Work to complete: The reply should contain all the data below, repeated exactly, and none of the images.

Stored data:
==========

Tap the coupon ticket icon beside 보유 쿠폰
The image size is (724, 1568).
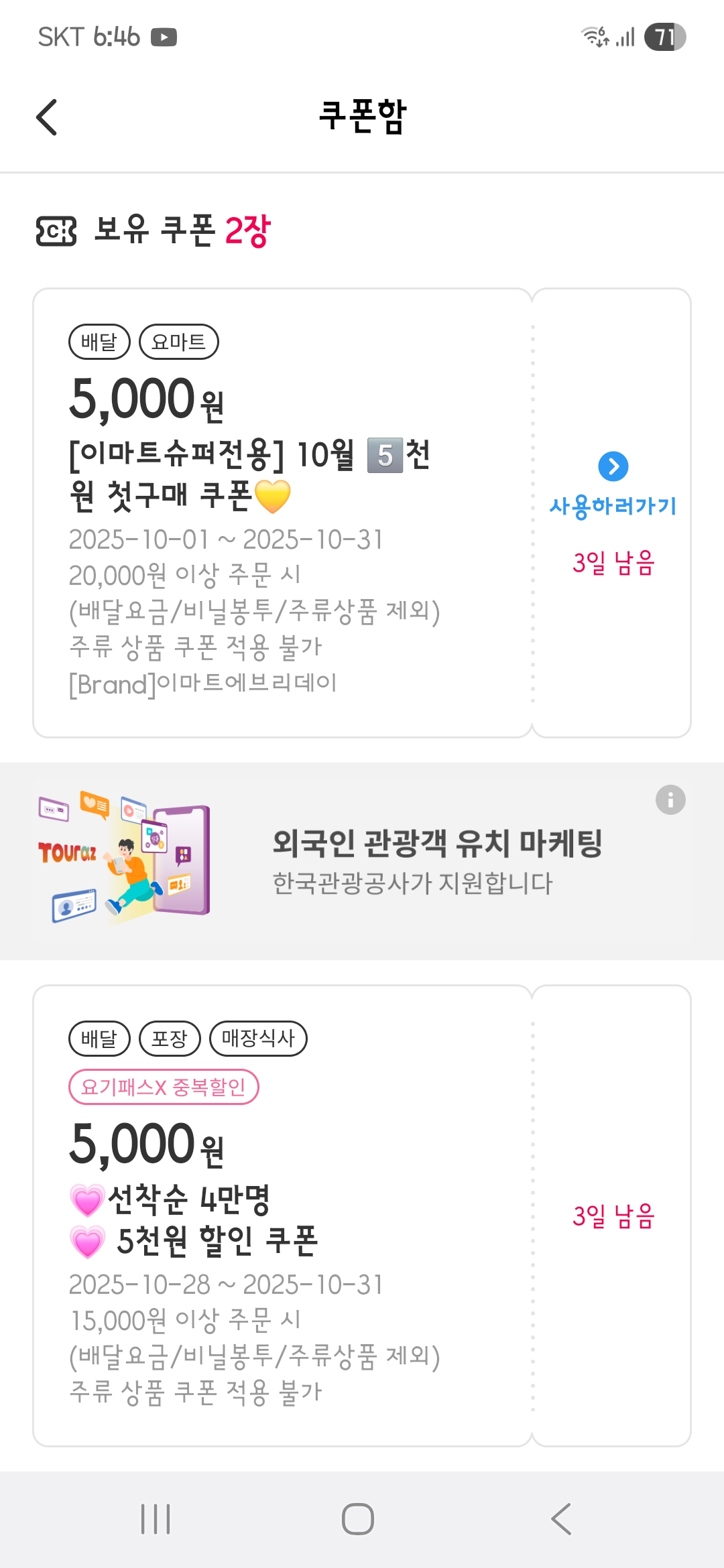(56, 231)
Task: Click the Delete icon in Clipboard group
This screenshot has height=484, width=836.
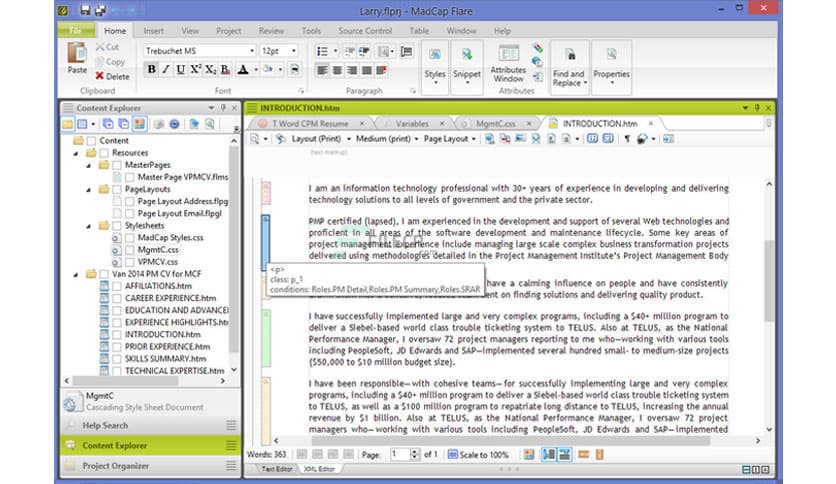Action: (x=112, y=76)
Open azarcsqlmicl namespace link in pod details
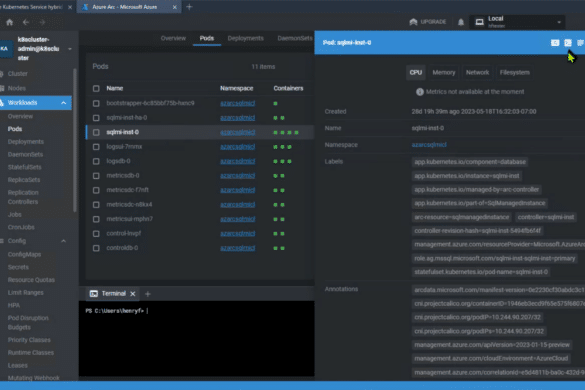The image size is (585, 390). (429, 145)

==========

Solution to the exercise:
Tap the coupon ticket icon beside 보유 쿠폰
The image size is (724, 1568).
(56, 231)
Task: Click the Delete icon in Clipboard group
This screenshot has height=484, width=836.
Action: (x=112, y=76)
Open azarcsqlmicl namespace link in pod details
The image size is (585, 390). (429, 145)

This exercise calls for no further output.